Ferreira and Mazzotta say that human testers can ensure quality by:

  • Reviewing AI-suggested test repairs before integrating into the main branch.
  • Auditing AI-generated test data to ensure compliance with regulatory standards.
  • Overriding AI risk scores when a different release priority is suggested

This isn’t about slowing delivery, say the pair. It’s about preserving decision authority. AI can propose; humans approve. Over time, structured feedback helps AI systems learn what quality looks like within a given organisation, reinforcing standards rather than drifting from them.

Testing AI-infused products introduces additional nuance. LLM features, copilots, and assistants rarely produce identical outputs twice. Validation shifts from static assertions to intent-based checks: Did it complete the task? Did it respect policy constraints? Did behaviour change after the latest update?

In other words, oversight ensures that acceleration does not outpace accountability.

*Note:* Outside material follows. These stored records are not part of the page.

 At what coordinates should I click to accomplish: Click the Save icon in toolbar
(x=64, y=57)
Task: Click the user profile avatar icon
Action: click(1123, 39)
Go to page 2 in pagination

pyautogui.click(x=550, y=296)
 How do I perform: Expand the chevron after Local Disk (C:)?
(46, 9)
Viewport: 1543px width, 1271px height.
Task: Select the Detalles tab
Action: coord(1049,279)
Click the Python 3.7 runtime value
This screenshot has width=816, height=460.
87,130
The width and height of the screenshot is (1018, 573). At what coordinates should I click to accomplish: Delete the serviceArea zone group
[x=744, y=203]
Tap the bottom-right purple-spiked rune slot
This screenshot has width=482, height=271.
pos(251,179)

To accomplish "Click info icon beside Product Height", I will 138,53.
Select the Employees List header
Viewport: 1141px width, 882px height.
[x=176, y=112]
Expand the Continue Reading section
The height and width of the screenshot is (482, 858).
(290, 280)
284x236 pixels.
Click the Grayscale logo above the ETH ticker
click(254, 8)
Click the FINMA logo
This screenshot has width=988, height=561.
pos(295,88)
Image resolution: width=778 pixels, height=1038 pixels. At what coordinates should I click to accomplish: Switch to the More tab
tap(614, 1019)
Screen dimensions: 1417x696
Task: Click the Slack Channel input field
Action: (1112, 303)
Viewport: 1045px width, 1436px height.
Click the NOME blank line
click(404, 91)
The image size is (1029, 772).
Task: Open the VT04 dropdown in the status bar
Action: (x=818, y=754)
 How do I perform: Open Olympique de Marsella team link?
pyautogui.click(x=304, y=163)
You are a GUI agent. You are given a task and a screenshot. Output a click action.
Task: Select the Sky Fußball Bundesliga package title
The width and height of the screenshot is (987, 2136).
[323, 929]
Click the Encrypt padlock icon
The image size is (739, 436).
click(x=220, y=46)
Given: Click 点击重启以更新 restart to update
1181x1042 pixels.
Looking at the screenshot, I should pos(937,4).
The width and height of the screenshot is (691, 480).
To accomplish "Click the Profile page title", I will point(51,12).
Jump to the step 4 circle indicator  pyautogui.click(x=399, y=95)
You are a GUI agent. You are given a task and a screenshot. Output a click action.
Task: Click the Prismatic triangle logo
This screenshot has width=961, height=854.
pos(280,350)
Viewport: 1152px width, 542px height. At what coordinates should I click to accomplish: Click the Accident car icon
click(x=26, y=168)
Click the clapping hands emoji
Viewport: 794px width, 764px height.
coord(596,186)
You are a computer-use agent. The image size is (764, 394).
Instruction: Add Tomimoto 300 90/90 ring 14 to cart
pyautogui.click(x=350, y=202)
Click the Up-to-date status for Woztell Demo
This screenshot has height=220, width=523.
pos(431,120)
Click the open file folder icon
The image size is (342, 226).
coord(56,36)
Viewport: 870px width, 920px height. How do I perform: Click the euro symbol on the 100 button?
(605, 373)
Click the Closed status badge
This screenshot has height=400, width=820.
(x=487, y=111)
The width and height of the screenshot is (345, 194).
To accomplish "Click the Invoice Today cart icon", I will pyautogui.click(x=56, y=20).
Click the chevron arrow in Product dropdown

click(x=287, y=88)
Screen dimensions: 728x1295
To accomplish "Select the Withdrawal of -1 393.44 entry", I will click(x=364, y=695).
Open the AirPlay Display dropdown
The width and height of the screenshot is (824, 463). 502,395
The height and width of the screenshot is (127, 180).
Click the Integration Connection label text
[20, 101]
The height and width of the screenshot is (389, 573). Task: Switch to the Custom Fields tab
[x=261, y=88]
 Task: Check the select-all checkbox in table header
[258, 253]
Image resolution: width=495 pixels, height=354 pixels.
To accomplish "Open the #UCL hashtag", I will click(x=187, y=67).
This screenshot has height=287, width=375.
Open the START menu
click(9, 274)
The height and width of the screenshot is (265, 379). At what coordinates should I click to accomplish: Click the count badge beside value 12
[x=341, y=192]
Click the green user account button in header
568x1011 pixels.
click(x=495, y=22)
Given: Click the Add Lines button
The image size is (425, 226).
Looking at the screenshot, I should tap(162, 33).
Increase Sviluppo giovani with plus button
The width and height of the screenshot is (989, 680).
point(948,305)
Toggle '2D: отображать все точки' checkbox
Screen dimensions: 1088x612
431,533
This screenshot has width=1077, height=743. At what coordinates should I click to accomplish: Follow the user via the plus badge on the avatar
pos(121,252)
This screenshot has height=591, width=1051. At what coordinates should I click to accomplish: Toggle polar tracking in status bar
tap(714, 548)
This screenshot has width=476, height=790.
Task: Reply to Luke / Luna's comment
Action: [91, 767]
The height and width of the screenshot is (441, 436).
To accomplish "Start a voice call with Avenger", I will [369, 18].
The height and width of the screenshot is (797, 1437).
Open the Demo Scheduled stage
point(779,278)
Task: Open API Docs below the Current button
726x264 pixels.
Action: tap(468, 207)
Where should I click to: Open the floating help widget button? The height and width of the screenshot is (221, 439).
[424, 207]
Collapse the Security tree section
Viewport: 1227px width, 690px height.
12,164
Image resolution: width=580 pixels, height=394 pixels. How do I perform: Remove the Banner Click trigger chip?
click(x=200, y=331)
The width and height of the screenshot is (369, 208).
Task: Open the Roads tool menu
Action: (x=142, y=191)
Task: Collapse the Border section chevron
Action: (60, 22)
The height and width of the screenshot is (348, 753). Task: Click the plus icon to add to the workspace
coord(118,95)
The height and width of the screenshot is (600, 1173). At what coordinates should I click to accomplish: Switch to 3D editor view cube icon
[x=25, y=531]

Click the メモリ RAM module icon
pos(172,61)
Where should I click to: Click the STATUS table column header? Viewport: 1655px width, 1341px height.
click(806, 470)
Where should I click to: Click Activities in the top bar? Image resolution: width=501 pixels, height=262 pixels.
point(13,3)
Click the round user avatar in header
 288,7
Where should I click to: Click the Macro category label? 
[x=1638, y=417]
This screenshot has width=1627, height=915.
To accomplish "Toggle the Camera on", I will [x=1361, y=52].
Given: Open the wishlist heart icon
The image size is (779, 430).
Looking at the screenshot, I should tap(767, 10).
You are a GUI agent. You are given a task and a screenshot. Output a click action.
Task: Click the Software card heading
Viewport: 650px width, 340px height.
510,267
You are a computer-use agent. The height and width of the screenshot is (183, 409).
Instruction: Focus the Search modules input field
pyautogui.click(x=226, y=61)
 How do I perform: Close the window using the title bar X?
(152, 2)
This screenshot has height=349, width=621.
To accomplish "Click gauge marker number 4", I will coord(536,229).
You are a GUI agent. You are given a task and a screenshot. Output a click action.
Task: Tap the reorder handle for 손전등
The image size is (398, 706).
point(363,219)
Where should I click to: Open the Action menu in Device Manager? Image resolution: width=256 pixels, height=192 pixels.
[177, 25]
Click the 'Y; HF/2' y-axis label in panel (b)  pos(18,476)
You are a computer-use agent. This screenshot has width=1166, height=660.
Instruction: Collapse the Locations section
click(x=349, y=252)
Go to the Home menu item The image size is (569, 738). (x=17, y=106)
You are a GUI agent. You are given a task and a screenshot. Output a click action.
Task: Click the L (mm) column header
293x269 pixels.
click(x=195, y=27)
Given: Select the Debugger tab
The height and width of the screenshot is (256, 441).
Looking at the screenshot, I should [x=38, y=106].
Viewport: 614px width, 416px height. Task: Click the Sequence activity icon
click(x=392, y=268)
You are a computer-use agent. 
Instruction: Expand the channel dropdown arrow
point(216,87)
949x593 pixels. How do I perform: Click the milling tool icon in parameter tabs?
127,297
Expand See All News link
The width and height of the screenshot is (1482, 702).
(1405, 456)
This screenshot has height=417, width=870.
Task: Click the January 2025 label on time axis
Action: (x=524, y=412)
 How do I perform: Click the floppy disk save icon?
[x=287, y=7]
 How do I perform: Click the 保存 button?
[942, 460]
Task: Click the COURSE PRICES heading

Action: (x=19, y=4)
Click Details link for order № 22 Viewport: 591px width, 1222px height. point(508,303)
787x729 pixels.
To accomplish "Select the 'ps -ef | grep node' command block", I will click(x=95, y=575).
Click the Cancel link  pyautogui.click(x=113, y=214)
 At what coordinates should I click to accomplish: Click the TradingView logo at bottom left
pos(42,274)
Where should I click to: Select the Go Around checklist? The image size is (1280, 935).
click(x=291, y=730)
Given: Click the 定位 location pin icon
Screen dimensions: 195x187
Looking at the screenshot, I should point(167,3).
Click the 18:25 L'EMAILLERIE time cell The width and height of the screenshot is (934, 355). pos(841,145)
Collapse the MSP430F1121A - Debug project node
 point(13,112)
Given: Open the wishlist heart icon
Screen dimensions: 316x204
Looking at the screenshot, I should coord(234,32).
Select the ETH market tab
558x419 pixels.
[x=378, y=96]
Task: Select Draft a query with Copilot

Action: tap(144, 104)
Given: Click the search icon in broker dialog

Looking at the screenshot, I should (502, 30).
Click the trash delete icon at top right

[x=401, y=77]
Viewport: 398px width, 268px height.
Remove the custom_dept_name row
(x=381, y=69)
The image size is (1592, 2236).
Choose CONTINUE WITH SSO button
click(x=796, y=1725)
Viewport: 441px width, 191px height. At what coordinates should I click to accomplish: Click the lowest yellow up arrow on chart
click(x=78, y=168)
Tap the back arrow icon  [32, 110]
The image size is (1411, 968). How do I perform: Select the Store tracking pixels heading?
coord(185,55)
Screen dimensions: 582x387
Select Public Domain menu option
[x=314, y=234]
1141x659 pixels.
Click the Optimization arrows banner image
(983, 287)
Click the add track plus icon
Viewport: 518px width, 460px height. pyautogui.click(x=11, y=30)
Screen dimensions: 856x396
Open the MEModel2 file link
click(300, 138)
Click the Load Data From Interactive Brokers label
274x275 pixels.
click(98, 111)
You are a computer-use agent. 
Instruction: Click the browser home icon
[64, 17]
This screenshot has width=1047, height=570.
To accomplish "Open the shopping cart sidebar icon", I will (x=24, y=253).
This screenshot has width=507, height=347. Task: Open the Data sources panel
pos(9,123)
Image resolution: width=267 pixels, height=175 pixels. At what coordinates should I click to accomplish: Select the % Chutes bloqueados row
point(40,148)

The future of QA: confidence is a key metric

“In 2026 and beyond, the differentiator will not be how much AI an organisation deploys, but how well it governs what AI produces. GenAI will continue expanding across code generation, automation, and product features. But as AI-generated artefacts increase, so does the need for traceability, explainability, and structured validation,” conclude Ferreira and Mazzotta.

Sustainable speed here isn’t about more automation; it’s about the right kind of automation, embedded across the lifecycle, connected to intent, aligned with risk, and grounded in human oversight. If QA can’t trace what was tested, what changed between runs, or why it matters, AI simply accelerates output. If they can, AI becomes something more powerful: an intelligent quality layer that helps organisations ship faster and with confidence.